Enfant favori

Témoignage : Mes Parents Ont Toujours Préféré Mon Frère

Nous sommes une famille classique de 4 personnes : 2 parents, 2 enfants. Mais si un étranger venait nous rendre visite, il pourrait facilement penser qu’il n’y a qu’un seul enfant dans ce foyer: mon frère.

Ses photos sont affichées partout sur les murs. Mon frère au ski, à la plage, en tenue de gendarme. Bébé, adolescent acnéique, jeune adulte fier comme Artaban en fond d’écran. Mon frère sur le mur de l’entrée, sur le buffet, dans les cadres du bureau, dans la chambre parentale. Partout.

Et moi ?

Une seule photo. Adolescente, un peu crispée.
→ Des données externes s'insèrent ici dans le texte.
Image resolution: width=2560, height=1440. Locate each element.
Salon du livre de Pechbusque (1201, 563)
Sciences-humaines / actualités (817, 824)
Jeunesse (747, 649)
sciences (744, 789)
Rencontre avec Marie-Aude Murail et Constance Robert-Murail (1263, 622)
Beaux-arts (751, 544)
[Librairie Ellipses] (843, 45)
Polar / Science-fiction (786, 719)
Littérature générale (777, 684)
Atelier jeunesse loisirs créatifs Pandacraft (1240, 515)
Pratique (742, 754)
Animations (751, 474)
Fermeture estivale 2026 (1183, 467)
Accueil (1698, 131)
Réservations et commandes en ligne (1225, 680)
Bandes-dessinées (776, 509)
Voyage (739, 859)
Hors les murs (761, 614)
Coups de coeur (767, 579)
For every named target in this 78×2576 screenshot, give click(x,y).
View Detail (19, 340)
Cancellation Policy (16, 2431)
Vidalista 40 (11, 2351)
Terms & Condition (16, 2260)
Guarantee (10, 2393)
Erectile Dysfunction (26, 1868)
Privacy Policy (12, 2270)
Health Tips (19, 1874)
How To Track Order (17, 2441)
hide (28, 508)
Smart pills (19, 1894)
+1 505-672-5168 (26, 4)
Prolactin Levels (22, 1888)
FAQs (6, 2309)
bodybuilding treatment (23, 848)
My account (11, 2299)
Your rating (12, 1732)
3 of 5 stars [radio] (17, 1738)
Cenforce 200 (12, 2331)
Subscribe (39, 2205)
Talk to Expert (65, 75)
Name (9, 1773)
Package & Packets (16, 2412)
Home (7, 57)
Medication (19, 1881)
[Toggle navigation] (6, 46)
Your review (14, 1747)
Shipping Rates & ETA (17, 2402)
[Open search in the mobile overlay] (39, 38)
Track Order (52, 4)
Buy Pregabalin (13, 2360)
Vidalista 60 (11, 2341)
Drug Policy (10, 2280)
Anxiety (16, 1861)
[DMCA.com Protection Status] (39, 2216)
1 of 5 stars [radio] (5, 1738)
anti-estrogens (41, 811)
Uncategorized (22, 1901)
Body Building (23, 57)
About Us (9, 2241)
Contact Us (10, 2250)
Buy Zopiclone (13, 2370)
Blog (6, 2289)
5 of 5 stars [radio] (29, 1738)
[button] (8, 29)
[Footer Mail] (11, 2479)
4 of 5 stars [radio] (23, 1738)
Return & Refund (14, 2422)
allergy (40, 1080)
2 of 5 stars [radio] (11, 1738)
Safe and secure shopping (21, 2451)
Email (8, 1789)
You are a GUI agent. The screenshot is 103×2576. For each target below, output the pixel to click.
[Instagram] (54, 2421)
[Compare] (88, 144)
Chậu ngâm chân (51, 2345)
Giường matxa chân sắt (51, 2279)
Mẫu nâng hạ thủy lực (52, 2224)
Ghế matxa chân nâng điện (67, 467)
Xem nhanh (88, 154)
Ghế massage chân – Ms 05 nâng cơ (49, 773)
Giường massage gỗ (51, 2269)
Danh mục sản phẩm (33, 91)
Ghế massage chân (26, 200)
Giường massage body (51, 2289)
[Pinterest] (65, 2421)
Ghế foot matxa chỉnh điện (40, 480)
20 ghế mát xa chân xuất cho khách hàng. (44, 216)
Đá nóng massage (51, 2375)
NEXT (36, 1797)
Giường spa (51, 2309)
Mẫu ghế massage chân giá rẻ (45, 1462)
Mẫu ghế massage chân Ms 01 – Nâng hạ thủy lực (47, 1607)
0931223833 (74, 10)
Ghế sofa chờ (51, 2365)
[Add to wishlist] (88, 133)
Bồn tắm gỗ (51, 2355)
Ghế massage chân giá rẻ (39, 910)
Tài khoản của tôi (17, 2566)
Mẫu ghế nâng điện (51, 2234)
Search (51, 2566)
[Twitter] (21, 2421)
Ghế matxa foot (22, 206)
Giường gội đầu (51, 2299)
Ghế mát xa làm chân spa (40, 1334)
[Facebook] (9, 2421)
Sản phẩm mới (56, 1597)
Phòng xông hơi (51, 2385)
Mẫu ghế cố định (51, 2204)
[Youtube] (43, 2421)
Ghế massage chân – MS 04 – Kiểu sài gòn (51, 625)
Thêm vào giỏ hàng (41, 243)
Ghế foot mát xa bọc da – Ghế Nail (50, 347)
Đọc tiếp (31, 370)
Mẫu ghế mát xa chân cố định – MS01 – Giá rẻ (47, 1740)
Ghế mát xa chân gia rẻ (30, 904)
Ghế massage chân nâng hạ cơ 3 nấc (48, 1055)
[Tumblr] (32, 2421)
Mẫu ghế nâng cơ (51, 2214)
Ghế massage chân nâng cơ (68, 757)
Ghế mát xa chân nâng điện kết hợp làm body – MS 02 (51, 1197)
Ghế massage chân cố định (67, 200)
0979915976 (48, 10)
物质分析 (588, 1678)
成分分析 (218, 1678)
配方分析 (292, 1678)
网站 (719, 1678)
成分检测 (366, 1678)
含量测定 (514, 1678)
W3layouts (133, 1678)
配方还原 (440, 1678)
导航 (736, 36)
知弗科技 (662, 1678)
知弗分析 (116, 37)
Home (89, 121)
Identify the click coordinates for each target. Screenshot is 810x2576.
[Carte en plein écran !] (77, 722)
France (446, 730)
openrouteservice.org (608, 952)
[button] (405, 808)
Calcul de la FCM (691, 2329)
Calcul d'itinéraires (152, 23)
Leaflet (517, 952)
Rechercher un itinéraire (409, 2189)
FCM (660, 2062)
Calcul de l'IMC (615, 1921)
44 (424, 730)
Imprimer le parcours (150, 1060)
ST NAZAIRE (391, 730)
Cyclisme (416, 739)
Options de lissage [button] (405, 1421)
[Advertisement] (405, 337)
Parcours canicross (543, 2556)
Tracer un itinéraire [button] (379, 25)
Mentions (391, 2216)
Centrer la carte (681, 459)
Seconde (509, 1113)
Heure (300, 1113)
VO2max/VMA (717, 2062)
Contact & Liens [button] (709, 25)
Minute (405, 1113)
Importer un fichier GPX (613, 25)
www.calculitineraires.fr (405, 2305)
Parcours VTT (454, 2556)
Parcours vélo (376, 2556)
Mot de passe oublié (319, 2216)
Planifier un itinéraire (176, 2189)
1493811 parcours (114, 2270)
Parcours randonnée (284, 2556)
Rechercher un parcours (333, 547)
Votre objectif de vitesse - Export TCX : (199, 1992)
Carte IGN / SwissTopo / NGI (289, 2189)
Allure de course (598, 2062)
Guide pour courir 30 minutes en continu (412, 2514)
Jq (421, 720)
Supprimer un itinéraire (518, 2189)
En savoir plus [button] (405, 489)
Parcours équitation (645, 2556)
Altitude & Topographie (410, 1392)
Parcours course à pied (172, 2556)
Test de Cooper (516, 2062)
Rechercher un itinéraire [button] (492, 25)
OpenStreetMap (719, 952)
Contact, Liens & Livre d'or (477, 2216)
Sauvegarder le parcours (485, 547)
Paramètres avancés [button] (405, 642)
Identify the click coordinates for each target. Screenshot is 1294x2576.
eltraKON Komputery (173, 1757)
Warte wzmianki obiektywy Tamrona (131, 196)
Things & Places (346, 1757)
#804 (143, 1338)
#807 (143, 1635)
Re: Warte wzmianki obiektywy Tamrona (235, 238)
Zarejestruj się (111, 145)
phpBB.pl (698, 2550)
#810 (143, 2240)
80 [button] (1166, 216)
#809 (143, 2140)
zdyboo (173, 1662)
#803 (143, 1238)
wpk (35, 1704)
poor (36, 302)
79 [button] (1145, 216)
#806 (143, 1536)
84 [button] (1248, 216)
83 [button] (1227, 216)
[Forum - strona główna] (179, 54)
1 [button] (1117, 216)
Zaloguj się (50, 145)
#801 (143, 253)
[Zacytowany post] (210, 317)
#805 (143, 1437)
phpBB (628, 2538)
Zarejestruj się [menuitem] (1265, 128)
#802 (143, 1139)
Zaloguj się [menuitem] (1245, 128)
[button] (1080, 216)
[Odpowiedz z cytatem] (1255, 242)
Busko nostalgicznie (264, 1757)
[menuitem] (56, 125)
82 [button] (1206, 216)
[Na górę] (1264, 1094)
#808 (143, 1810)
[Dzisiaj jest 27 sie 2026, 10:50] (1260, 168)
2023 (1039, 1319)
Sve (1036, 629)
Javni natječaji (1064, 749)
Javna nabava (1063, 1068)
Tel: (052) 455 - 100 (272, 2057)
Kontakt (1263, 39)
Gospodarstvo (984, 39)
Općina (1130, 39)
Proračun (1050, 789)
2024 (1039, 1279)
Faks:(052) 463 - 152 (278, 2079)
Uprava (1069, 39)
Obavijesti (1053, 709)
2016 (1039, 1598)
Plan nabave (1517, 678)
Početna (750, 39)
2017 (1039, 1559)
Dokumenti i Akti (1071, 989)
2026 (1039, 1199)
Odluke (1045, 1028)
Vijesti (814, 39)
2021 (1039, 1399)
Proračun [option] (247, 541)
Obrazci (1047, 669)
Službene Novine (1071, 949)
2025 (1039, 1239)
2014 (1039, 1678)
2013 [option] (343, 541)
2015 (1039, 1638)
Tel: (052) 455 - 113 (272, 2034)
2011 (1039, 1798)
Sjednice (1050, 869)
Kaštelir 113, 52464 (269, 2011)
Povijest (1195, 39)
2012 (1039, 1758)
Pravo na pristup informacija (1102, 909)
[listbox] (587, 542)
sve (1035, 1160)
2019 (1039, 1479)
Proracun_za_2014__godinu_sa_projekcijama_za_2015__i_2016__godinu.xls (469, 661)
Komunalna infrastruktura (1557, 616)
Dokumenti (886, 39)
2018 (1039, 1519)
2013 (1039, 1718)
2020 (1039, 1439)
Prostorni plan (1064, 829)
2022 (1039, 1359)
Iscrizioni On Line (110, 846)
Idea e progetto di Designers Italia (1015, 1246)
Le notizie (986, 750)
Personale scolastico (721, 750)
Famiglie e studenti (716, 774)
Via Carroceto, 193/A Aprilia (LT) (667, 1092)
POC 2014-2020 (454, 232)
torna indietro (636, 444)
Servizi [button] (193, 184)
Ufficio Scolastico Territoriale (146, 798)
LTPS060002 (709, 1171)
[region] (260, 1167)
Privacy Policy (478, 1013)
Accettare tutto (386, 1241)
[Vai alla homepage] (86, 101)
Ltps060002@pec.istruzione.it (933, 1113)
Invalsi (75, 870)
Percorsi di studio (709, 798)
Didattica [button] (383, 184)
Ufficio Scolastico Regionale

Cette mono représentation de moi est planquée dans la vitrine du buffet du jardin d’hiver.

Voilà qui résume bien mon histoire familiale.

 

Prise de conscience : les blagues de mon frère.

Je n’ai pas énormément de souvenirs d’avant mes 7 ou 8 ans. Un seul très précis revient à mon esprit.

J’étais toute seule dans le couloir, en train de répéter ma blague pour faire hurler de rire toute la famille ; Comme chaque artiste avant de monter en scène, j’avais un trac fou. Il faut dire que je jouais gros.

Ce rôle de comique était jusque-là réservé à mon frère. A chaque réunion familiale, sous les applaudissements de tout le monde, mon frère imitait papa. Et cela déclenchait tellement de fou rires ! Mon frère était le roi de la blague, croulant sous les hourras d’un public de 20 personnes, conquis. Un vrai showman.

L’air de rien, les semaines précédentes, je lui avais demandé de me montrer sa technique pour bien imiter papa. J’avais un seul objectif en tête : être adoubée par les rires émerveillés de ma famille. Je m’imaginais déjà triomphante. J’entendais les « bravooooo » et «  Anne, c’est la nouvelle reine de l’humour ! Comment se fait-il qu’on n’ait pas remarqué ce talent jusqu’à présent ! »

Dans le couloir, entre deux mini crises de panique dues au trac, j’ai révisé une dernière fois.

Puis je me suis lancée.

Je suis arrivée dans la salle à manger, et j’ai déclaré très sérieusement « je vais vous faire une imitation que vous allez adorer ! ».

Personne n’a fait attention à moi.

Jusqu’ici rien d’anormal. Je m’y étais préparée, parce que c’était toujours comme ça. Show must go on. Je suis montée sur une chaise, et j’ai imité papa, sa façon de rouler les R quand il était énervé, les sourcils froncés.

Malheureusement, ma représentation n’a pas eu le succès escompté. Personne ne m’a écoutée. Je crois bien qu’aucun des 15 convives ne m’a regardée plus d’une seconde.

Maman m’a juste demandé de descendre de la chaise, pour ne pas risquer de me faire mal. Elle m’a donné ce conseil avec ce petit air compatissant qu’on réserve aux gens bizarres, qui font des choses bizarres.

Je me suis assise. J’ai mangé mes bouchées à la reine.

Reine, mon derche !

 

Le sport de mon enfance : rugby (en tant que spectatrice)

Dans l’ordre, j’ai voulu faire de la Gymnastique Rythmique au Sol pour manipuler ce ruban de trente mètres de long. ensuite de la danse classique rien que pour le tutu. Pendant la période Jeanne et Serge, j’ai voulu m’inscrire au Volley.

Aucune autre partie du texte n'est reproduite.